WHAT THIS TASK INVOLVES
Would you quote every one of the rows below word for word, with the pictures left out?

DATA EXCERPTS

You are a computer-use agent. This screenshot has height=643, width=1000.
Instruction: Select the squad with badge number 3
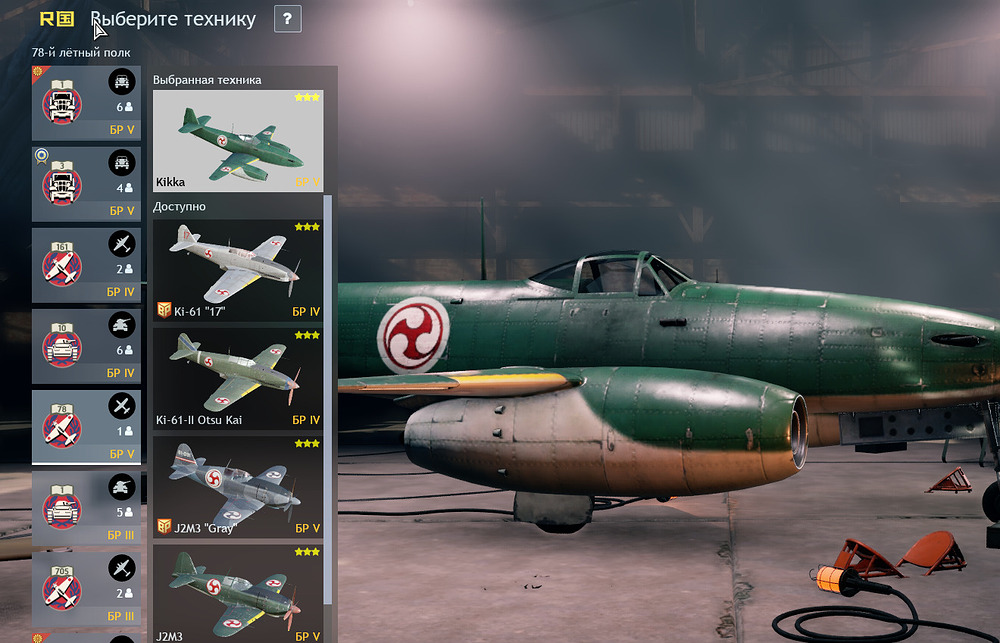point(86,184)
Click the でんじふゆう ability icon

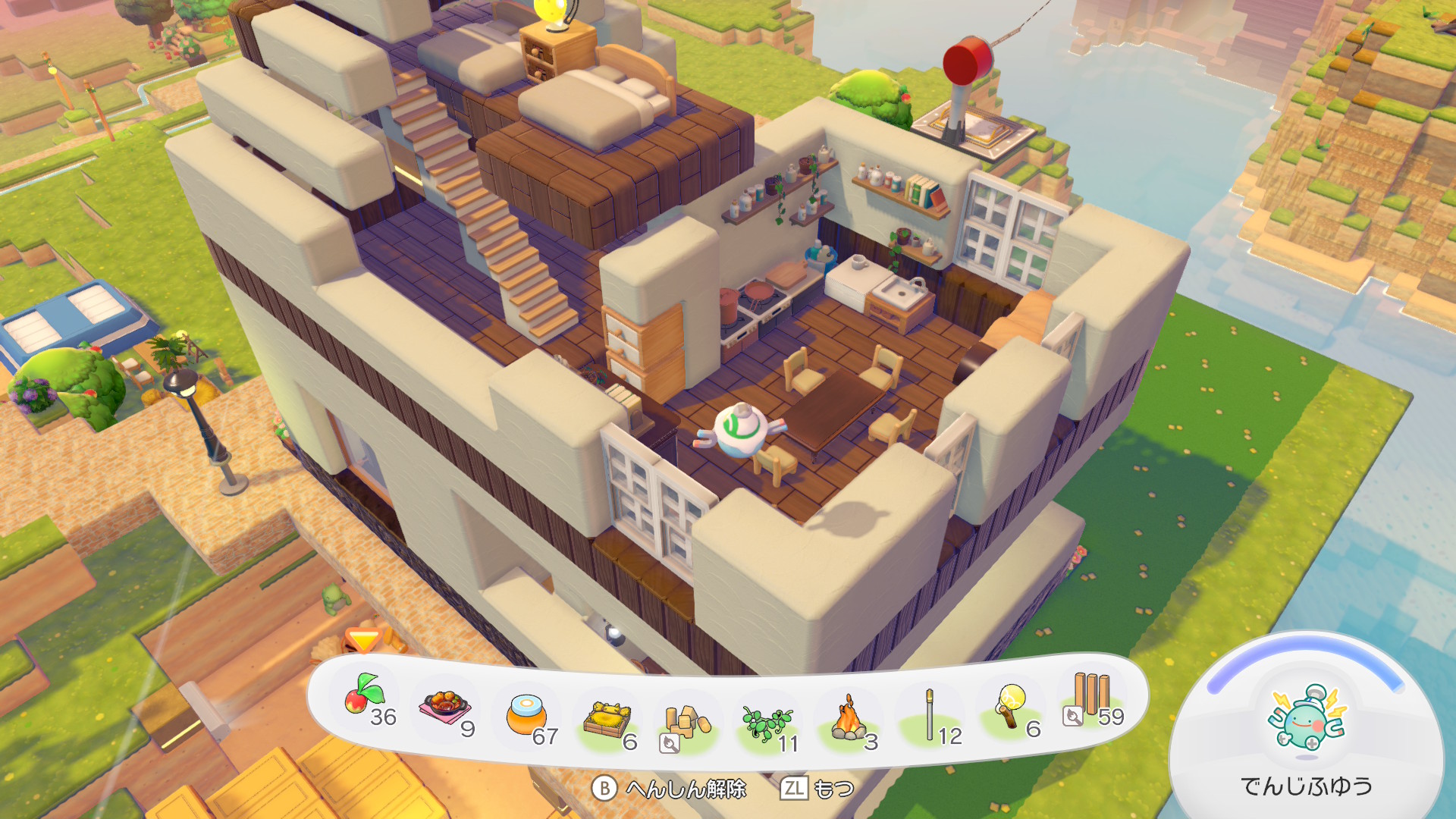coord(1307,719)
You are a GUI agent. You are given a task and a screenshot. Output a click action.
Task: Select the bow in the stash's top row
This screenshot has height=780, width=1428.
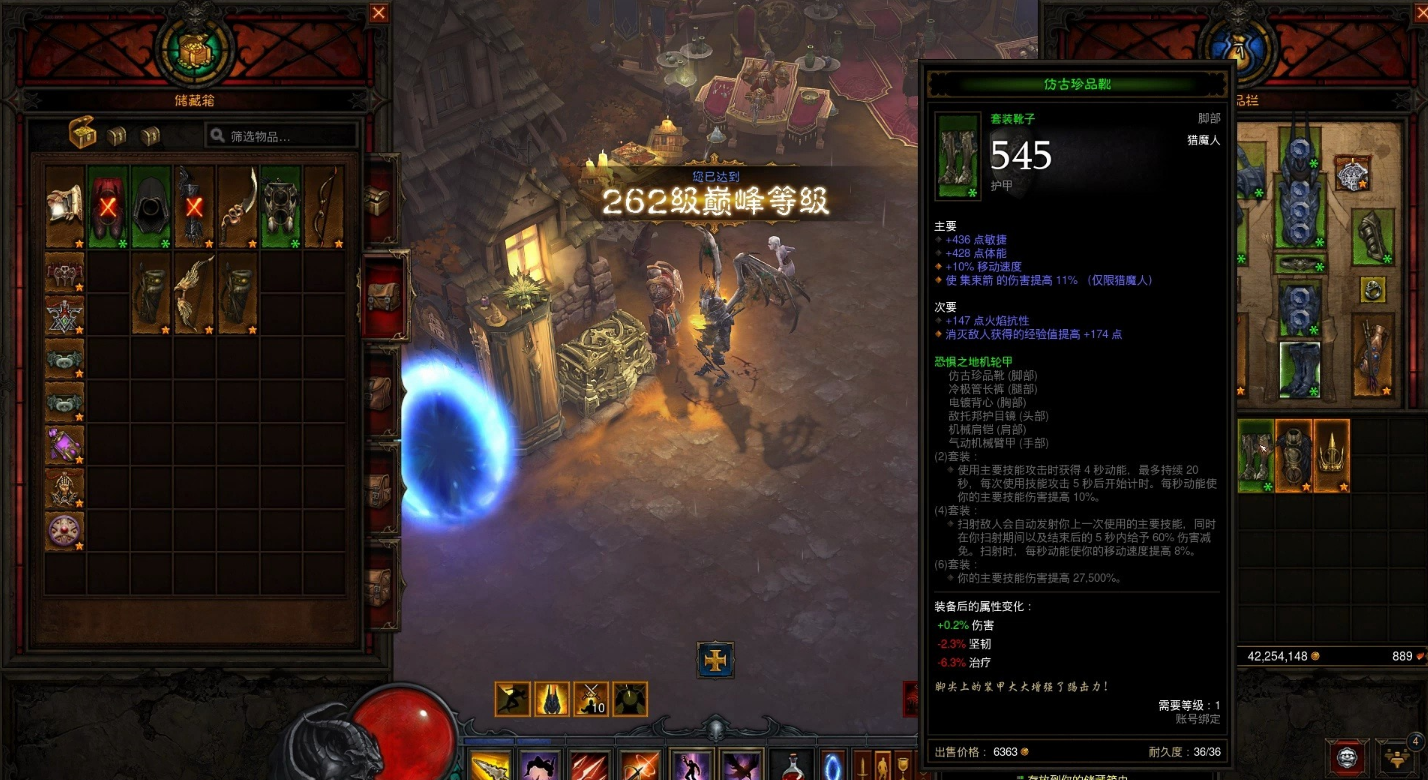pos(324,207)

TASK ANSWER
You are a computer-use agent. This screenshot has height=643, width=1000.
Instruction: Select the squad with badge number 3
point(86,184)
Click the でんじふゆう ability icon

coord(1307,719)
You are a GUI agent. You are given a task and a screenshot. Output a click action.
Task: Select the bow in the stash's top row
This screenshot has height=780, width=1428.
pos(324,207)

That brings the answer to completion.